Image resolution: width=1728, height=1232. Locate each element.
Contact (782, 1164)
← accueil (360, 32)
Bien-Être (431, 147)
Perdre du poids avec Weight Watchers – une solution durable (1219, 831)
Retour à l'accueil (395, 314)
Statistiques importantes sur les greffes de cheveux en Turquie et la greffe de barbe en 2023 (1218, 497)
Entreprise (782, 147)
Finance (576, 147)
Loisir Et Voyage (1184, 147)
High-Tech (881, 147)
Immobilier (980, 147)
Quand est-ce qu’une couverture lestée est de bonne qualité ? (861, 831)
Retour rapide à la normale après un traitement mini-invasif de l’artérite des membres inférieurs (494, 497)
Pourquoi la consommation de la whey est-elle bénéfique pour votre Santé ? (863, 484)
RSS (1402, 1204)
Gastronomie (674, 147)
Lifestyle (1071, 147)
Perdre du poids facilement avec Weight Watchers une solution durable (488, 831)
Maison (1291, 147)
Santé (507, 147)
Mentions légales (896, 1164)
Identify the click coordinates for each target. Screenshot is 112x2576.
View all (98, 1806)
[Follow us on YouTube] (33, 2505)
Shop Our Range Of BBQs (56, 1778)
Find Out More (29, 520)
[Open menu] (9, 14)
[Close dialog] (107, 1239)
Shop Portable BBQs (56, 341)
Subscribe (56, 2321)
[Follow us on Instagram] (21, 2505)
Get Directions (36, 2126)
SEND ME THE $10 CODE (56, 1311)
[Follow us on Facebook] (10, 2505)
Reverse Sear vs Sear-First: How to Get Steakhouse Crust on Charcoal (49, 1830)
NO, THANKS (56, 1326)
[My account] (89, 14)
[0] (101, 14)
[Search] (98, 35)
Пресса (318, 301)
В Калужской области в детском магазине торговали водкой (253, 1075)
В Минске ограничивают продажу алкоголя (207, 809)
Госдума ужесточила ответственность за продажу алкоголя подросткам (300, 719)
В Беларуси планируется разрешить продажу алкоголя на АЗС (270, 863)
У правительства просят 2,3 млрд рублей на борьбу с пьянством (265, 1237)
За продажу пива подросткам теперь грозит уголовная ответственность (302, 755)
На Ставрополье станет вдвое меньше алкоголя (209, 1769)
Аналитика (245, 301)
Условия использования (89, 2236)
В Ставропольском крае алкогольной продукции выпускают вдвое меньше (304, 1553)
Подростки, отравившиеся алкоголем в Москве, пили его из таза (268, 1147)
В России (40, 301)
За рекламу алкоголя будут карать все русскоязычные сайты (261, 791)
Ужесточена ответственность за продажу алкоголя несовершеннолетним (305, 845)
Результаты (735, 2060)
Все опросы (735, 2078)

- - -

TASK PROMPT ▸ Among the lines of the material, find those that hold the word "алкоголя" and copy them.

FINISHED TASK ▸
В Минске ограничивают продажу алкоголя (207, 809)
Госдума ужесточила ответственность за продажу алкоголя подросткам (300, 719)
В Беларуси планируется разрешить продажу алкоголя на АЗС (270, 863)
На Ставрополье станет вдвое меньше алкоголя (209, 1769)
За рекламу алкоголя будут карать все русскоязычные сайты (261, 791)
Ужесточена ответственность за продажу алкоголя несовершеннолетним (305, 845)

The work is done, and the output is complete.